#### [ENTRIES]
☆ ☆ ☆

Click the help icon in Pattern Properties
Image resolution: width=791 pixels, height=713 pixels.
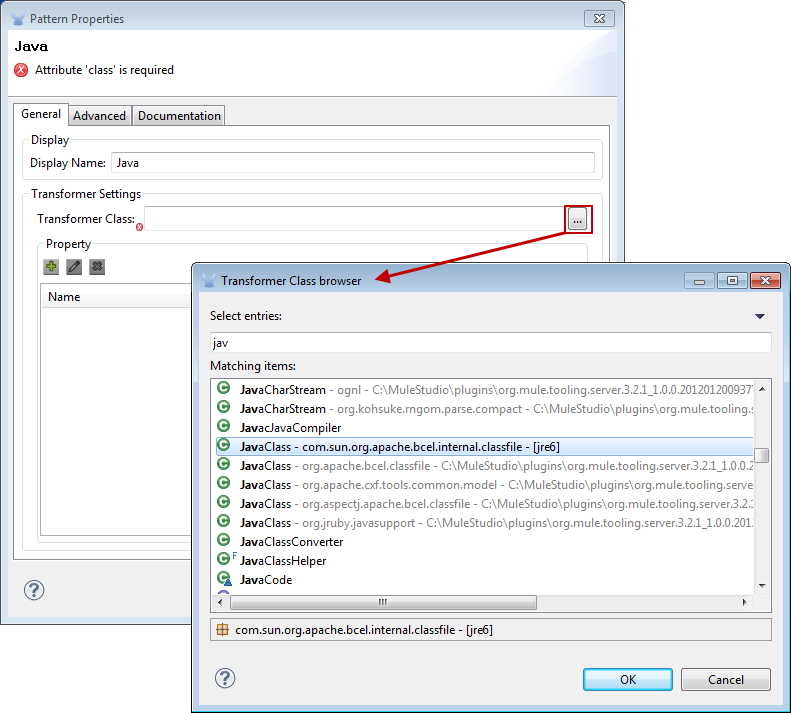coord(34,590)
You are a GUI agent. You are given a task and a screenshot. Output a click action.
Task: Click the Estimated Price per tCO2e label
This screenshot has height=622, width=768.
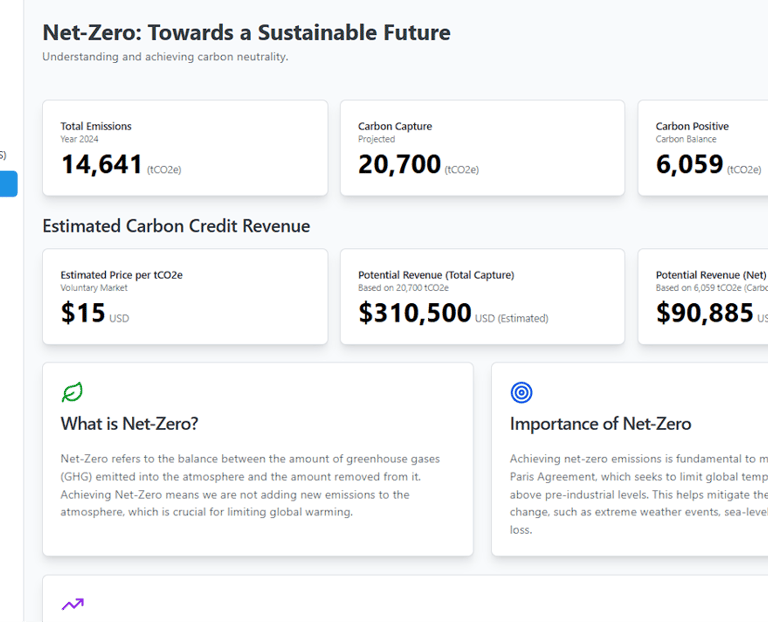click(x=121, y=275)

☆ ☆ ☆

#### [DIRECTION]
Reproduce these records line for line, including each line of text, but leave out the pictures.

#### [TASK ANSWER]
Click the help icon in Pattern Properties
Image resolution: width=791 pixels, height=713 pixels.
coord(34,590)
You are a GUI agent. You are given a task and a screenshot. Output a click action.
Task: Click the Estimated Price per tCO2e label
This screenshot has height=622, width=768.
click(x=121, y=275)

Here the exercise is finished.